What you should do => Repeat the lines starting at the one that contains "Given: Click the" and ending at the one that contains "Looking at the", leaving out the pictures.

Word and element pointing entries:
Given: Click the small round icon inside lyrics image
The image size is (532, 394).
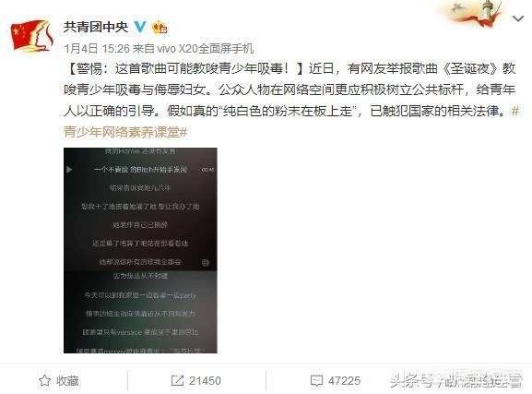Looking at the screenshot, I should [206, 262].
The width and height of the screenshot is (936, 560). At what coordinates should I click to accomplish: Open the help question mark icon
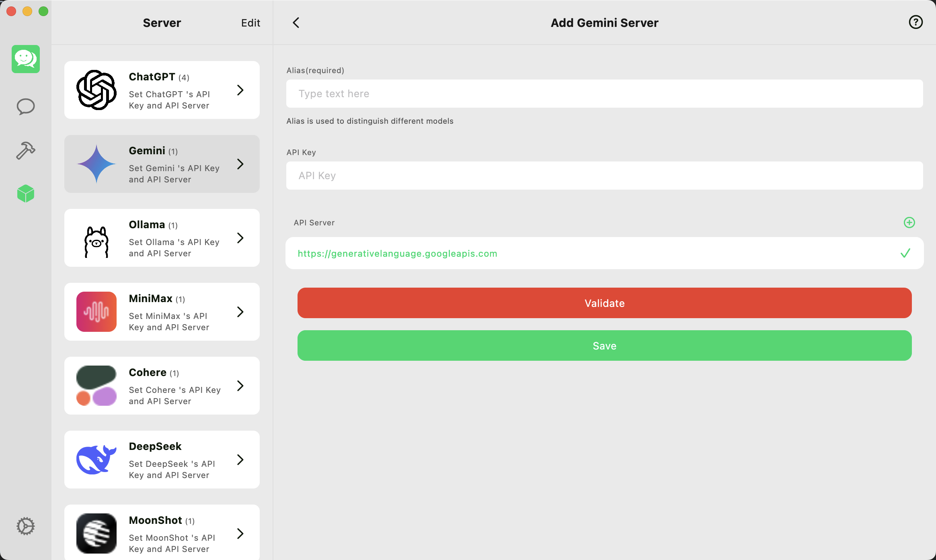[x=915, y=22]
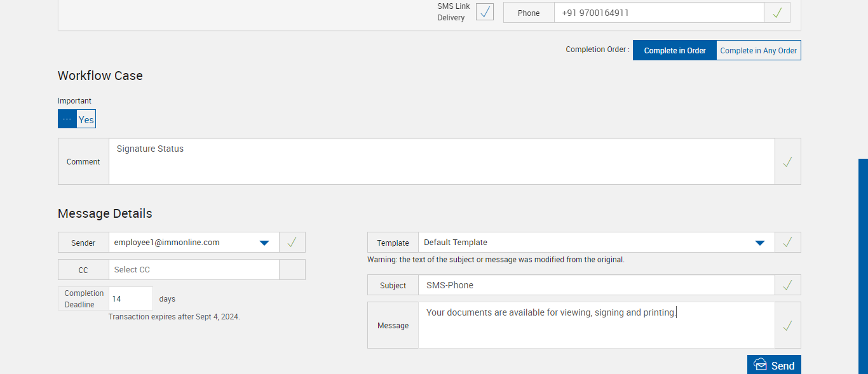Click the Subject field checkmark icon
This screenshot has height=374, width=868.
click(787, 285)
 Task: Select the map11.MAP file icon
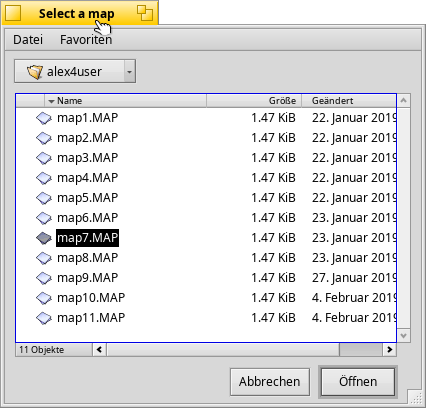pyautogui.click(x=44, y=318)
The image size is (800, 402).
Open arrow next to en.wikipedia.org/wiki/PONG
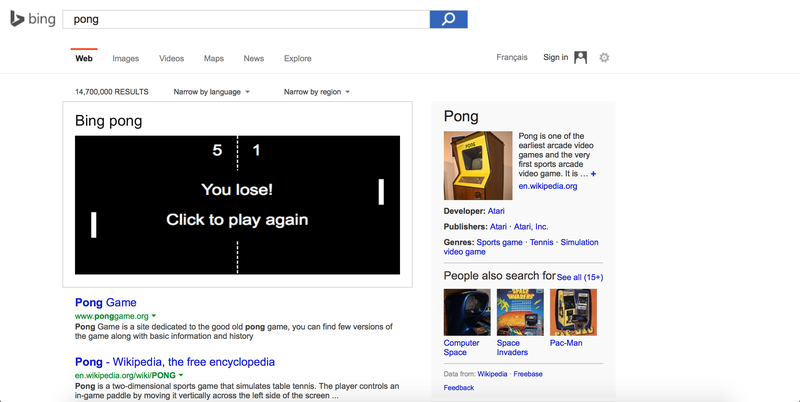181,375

==

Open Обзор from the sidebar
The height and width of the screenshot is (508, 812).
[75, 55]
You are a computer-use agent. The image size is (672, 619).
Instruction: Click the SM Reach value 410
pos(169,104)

Answer for this exercise =>
Given: Click the small round icon inside lyrics image
The image size is (532, 394).
Looking at the screenshot, I should [206, 262].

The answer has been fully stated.